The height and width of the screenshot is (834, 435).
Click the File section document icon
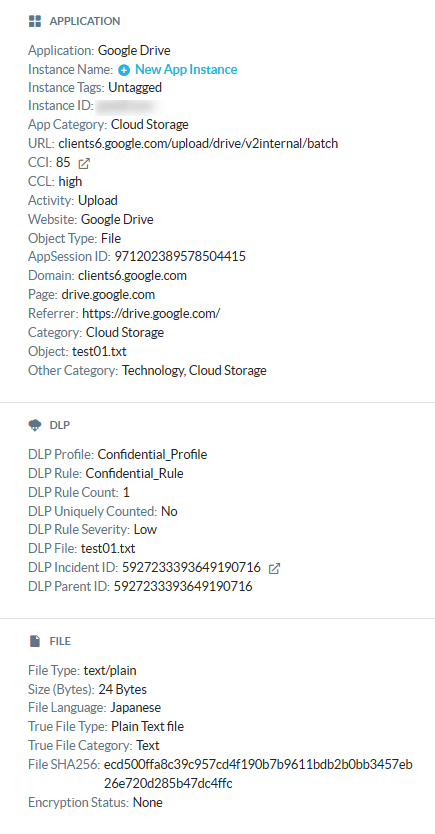(x=35, y=641)
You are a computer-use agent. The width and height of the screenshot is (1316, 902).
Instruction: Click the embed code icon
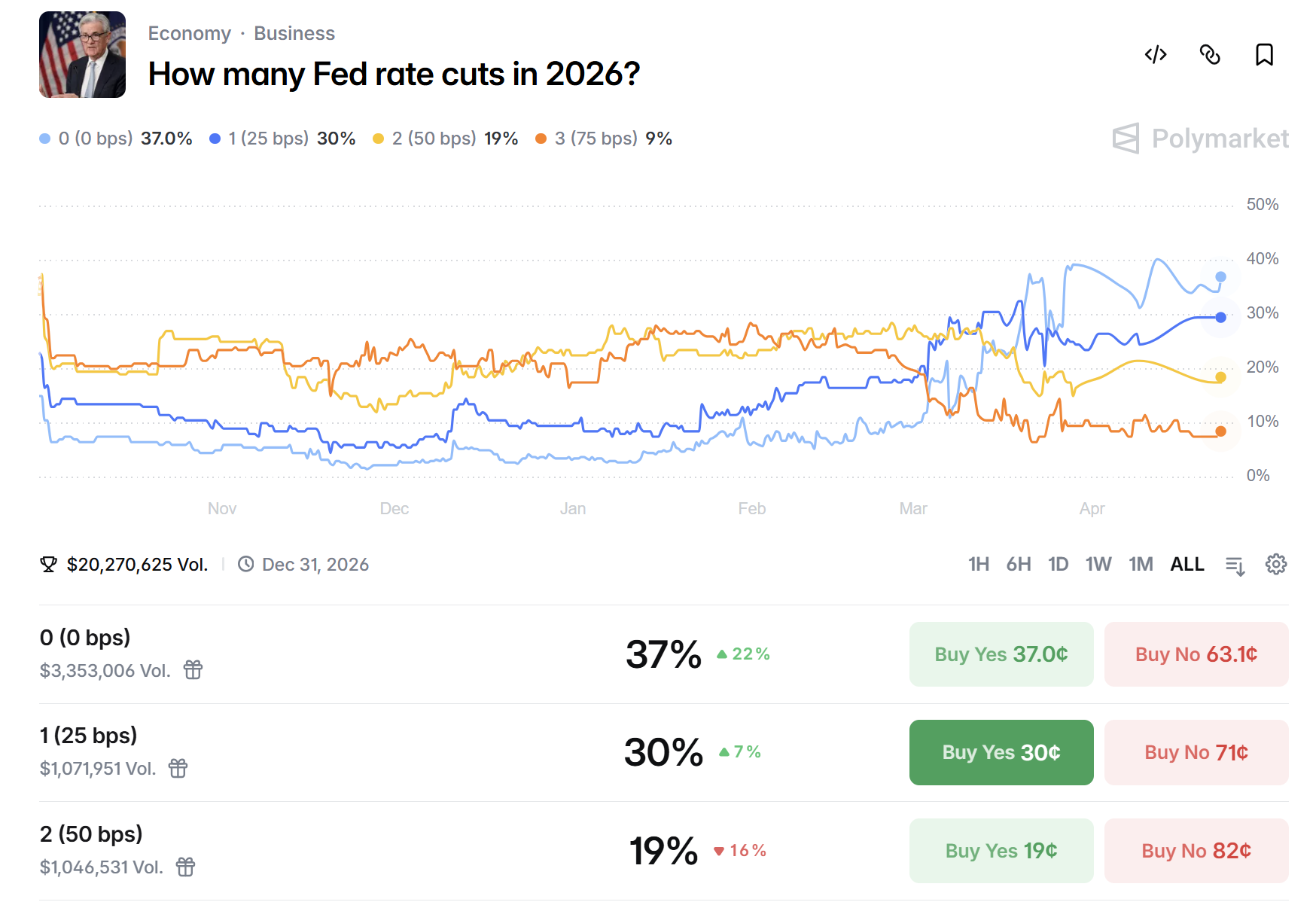coord(1156,55)
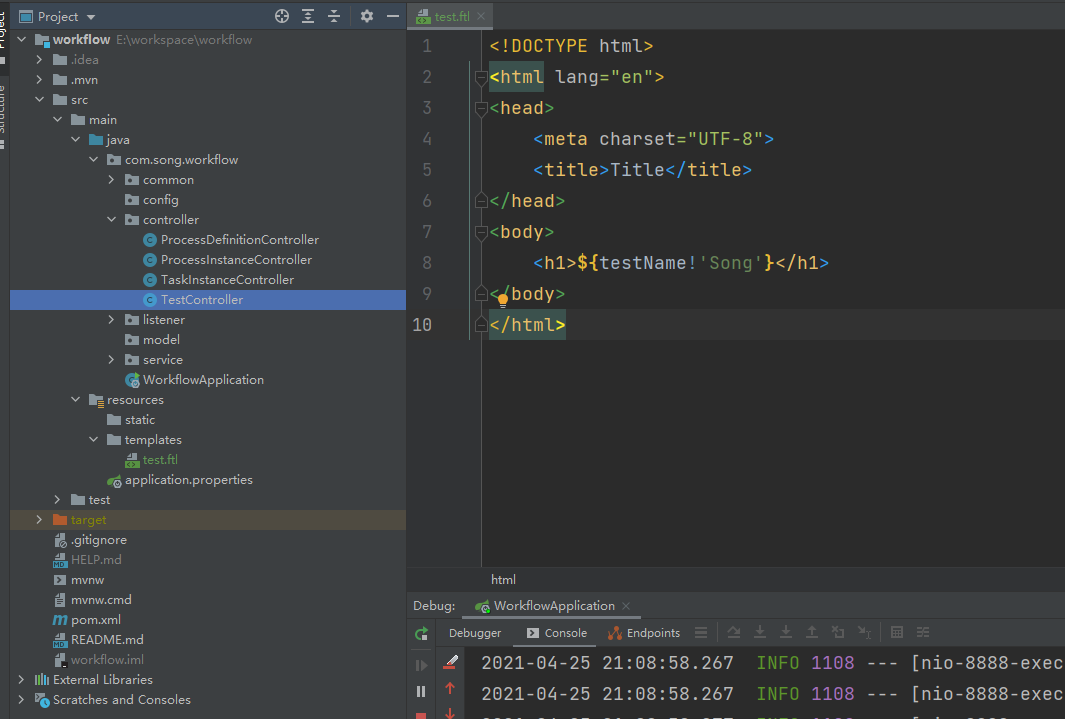1065x719 pixels.
Task: Click the Evaluate Expression calculator icon
Action: click(897, 633)
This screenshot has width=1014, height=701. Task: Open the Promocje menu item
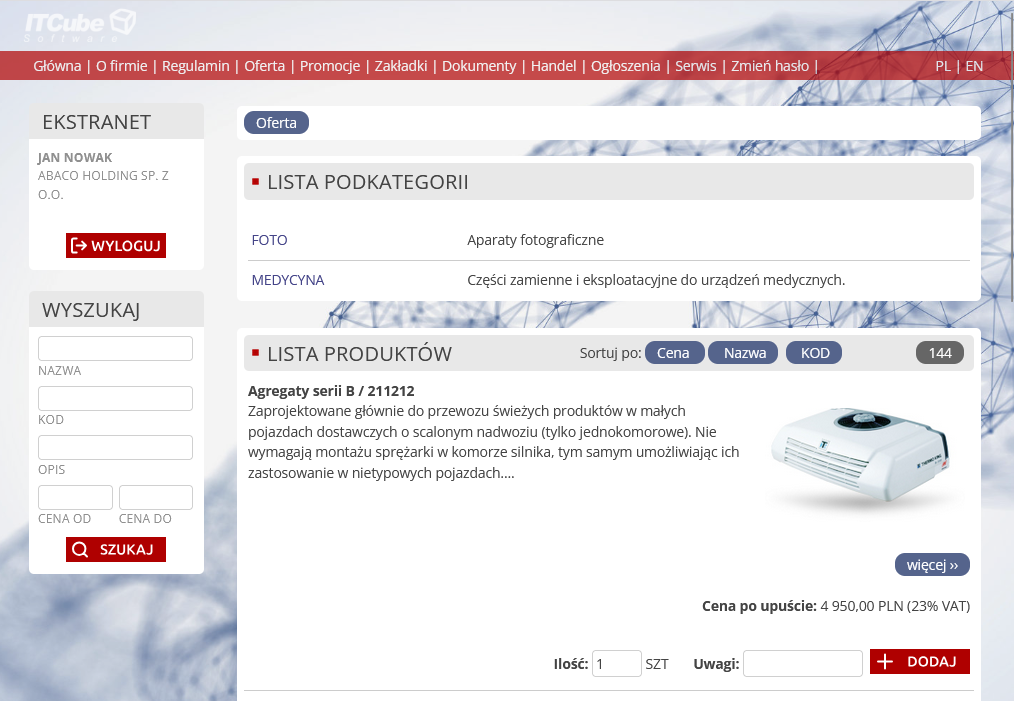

****************************************

When you come to the line containing "Click the File section document icon" in the records above, repeat that line and all lines after it exactly, but not the pictures.

Answer space:
Click the File section document icon
(x=35, y=641)
You are a computer-use agent. The width and height of the screenshot is (1316, 902).
Instruction: Click the embed code icon
coord(1156,55)
1065x719 pixels.
Task: Click the Evaluate Expression calculator icon
Action: click(897, 633)
This screenshot has width=1014, height=701. Task: Open the Promocje menu item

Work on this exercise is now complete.